Tuesday, October 12, 2010

Obscure Bands: Nechochwen

I'm going to talk about another obscure band today: Nechochwen.

Nechochwen is a one-man pagan metal band from West Virginia. That one man is Aaron Carey, a classical guitar player and instructor. Apparently Nechochwen is "a Lenni-Lenape Indian name given to him long ago." (Given by whom? And why? I have no idea.) Black metal has proven to be a perfect blend with all manner of folk music throughout the world, and Nechochwen blends it with Native American music as well as classical guitar and piano.

Azimuths to the Otherworld (2010) is the latest release by the band. The album tries to fool you by starting off with the amazing (and very much metal) "Allumhammochwen: The Crossing". But, like a lot of pagan metal (Negură Bunget comes to mind), very little of the album is actually metal. The Native American influence is most obvious on flute-powered "The Forgotten Death Ritual" or native drumming "The Eyes of the Mesingw", and the album tends toward pretty guitar music most of the time. About half of it could be the kind of classical guitar CD you might find in Target's Lifescapes collection (in other words, highly competent but somewhat lacking in personality).

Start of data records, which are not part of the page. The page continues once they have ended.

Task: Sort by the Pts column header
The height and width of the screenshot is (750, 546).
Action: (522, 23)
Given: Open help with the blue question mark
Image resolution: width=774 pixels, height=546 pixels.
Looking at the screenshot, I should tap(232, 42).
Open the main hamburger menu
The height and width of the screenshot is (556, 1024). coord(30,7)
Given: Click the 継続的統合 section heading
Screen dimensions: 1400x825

But when black metal is incorporated into the music, it's very satisfying. This is largely because he doesn't allow himself to be constrained by black metal, but instead moves it into more adventurous territory. On the other hand, he does tend to follow technical rules of music too closely (no atonality here), but he's breaking enough expectations I can forgive that. Aside from the album opener, other highlights include the title track, "Red Ocher", and closer "Graves of Grandeur (Reprise)".

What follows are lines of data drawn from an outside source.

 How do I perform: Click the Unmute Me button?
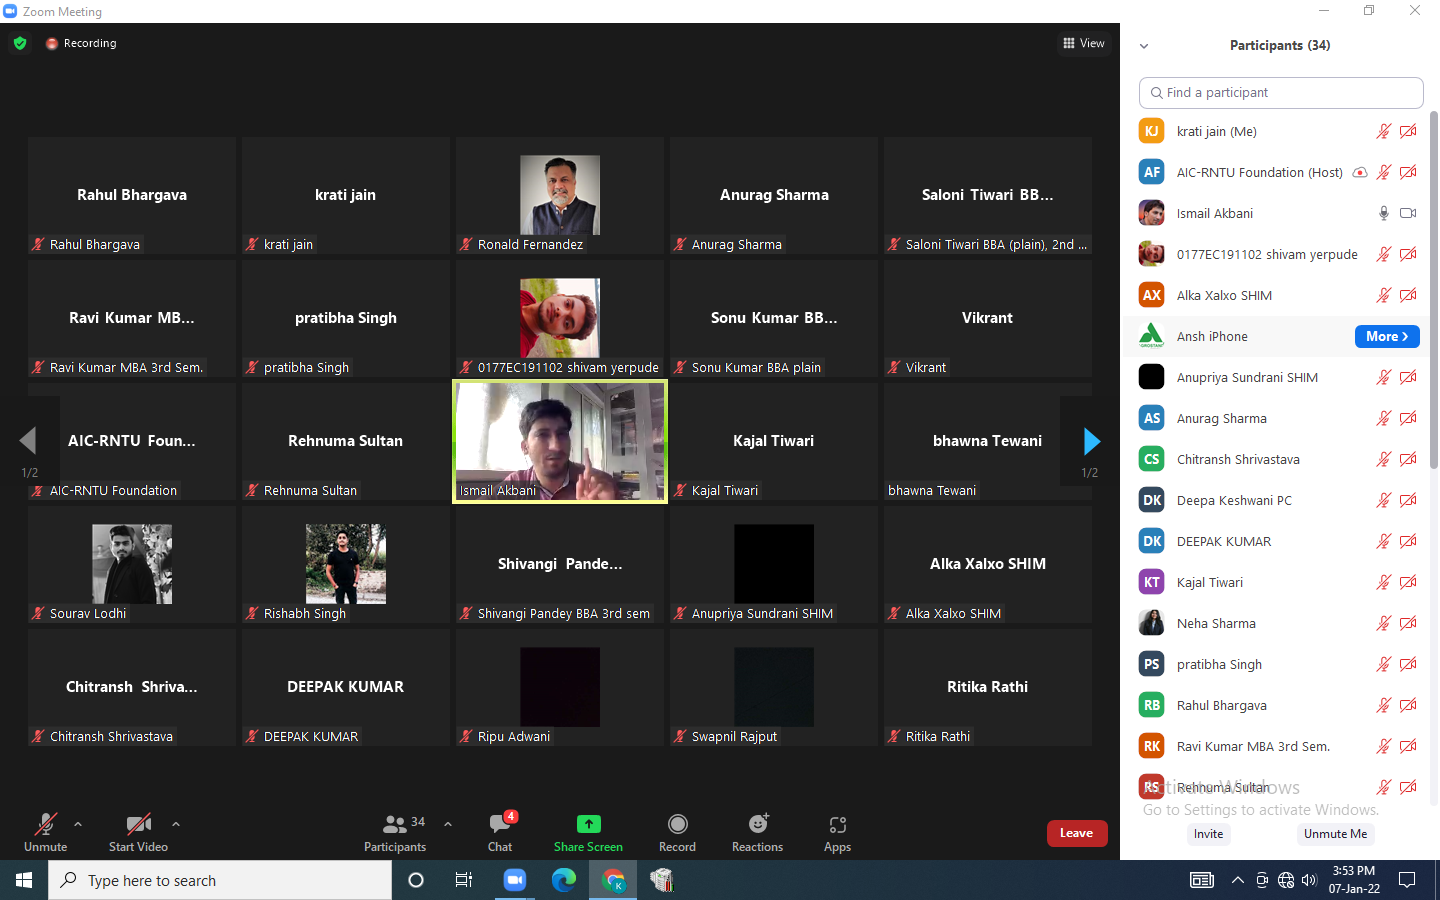point(1335,834)
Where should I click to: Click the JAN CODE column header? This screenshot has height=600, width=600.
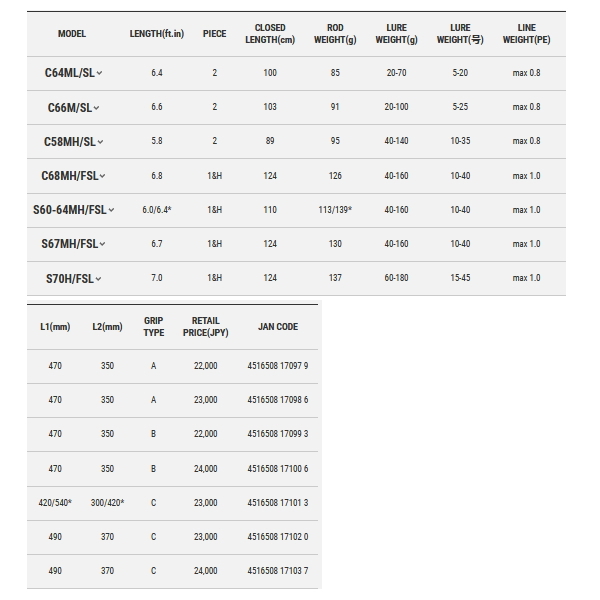click(x=278, y=327)
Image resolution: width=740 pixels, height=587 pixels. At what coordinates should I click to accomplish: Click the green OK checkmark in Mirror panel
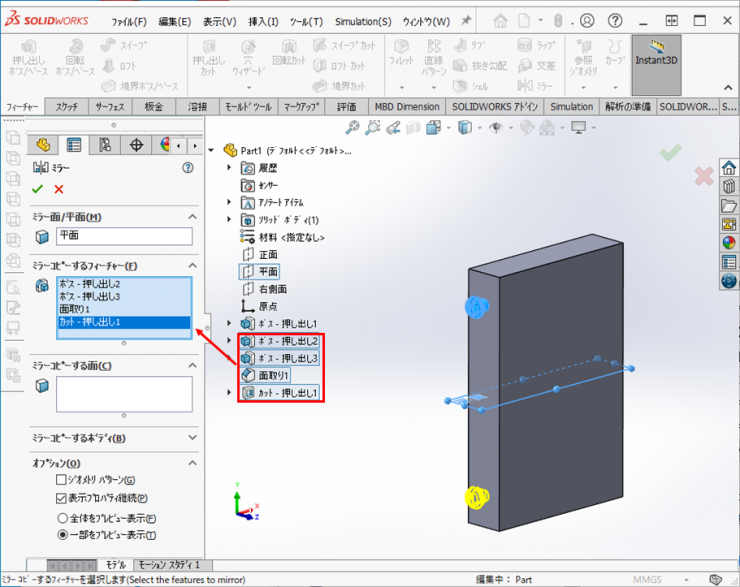(38, 189)
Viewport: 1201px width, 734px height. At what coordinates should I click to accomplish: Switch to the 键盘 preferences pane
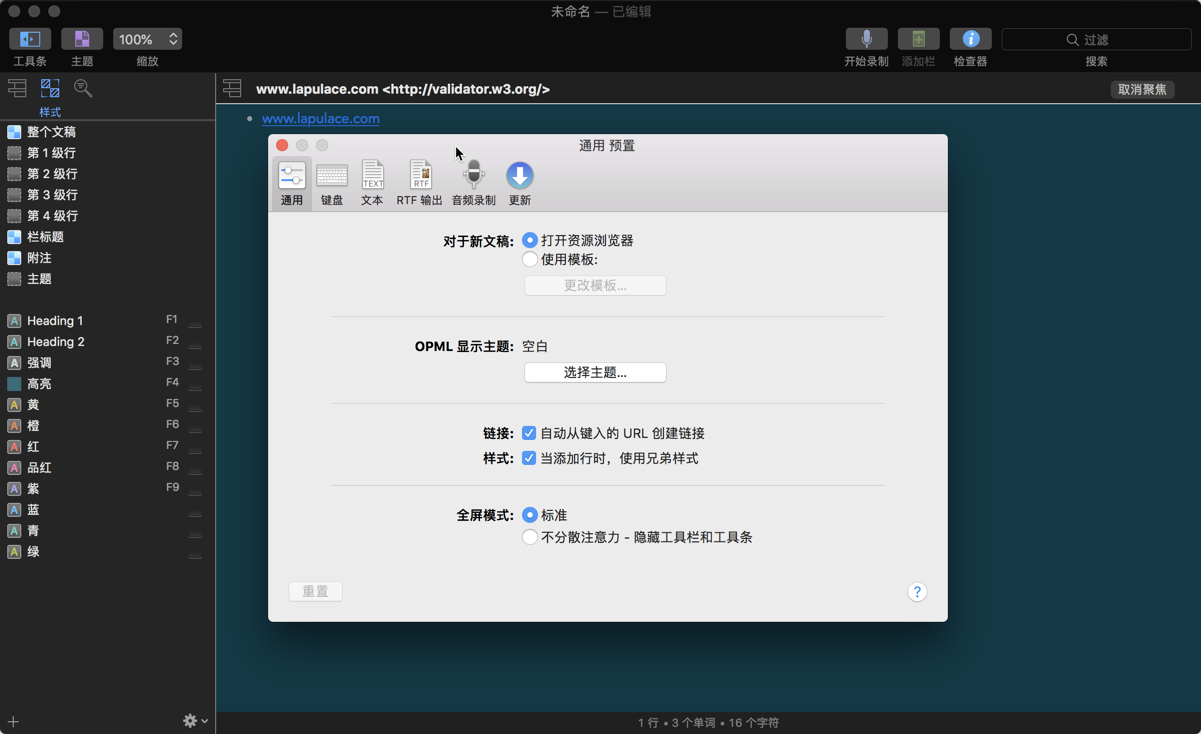332,176
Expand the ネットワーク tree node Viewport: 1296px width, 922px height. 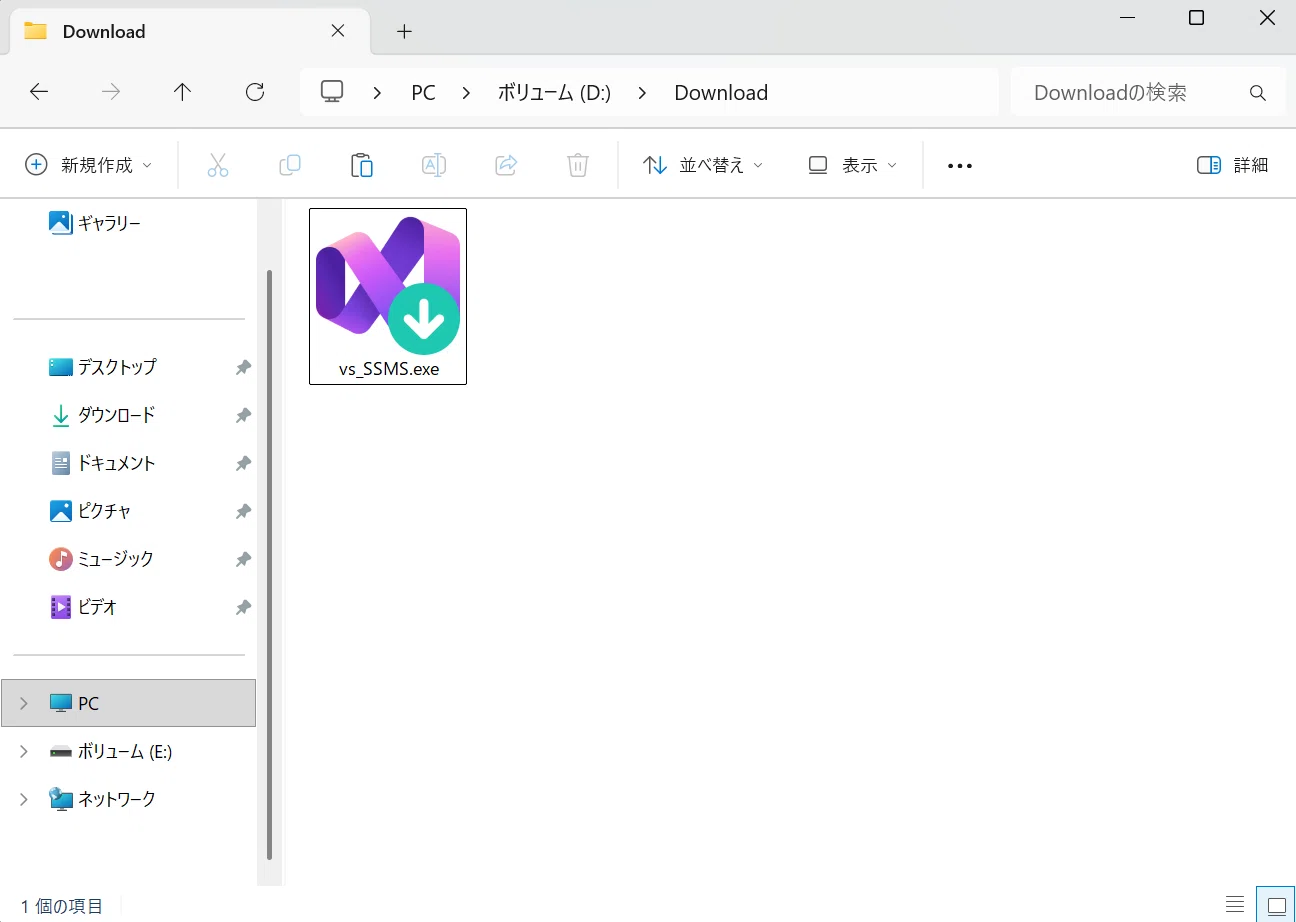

(It gets metal about 3:40.)

In all, it's a worthwhile listen for fans of pagan metal or anyone curious about the idea of Native American-inflected, classical guitar-oriented black metal. I give it 3.5 out of 5 stars.


  1. Interesting. I have wondered what Native American pagan black metal would sound like. Seriously. Now, hopefully someone will come out with something a little more metal, and then we're good.

  2. Black metal is the cranberry juice of metal genres. They mix it with everything.

    I was thinking a lot lately about how black metal has been combined with local folk music all over the world, so everyone has their own unique brand of it. The thought has stuck with me ever since I read Terrorizer's review of Winterfylleth's latest. They gushed over how British it is. So I started wondering what my own style of folk music would be. I don't identify with Native American music at all (the music of my homeland), and I also don't identify with traditional German music (the music of my ancestral homeland).

    I thought the only other option is country/western, and then I started to think about how blackened country/metal would sound. Pretty damned bad-ass, I bet. I tried to find something like that on Metal Archives, but nothing worthwhile shows up when you search for country in the genre field.

  3. I identify with traditional Irish music (I'm also German, Scottish, French, and English, but Irish music is better). Luckily, there are already several bands combining metal with Irish music. Cruachan, Primordial, Waylander, The Lord Weird Slough Feg, and Eluveitie are just a few.